(SUPPLIED RECORDS)

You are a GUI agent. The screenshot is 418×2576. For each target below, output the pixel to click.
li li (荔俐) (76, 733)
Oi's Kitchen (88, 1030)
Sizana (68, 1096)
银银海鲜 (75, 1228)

(End SUPPLIED RECORDS)

PROBLEM REQUIREMENTS :: Copy every line above exactly.

OUTPUT OF THE TASK ::
You are a GUI agent. The screenshot is 418×2576. For each target below, output the pixel to click.
li li (荔俐) (76, 733)
Oi's Kitchen (88, 1030)
Sizana (68, 1096)
银银海鲜 (75, 1228)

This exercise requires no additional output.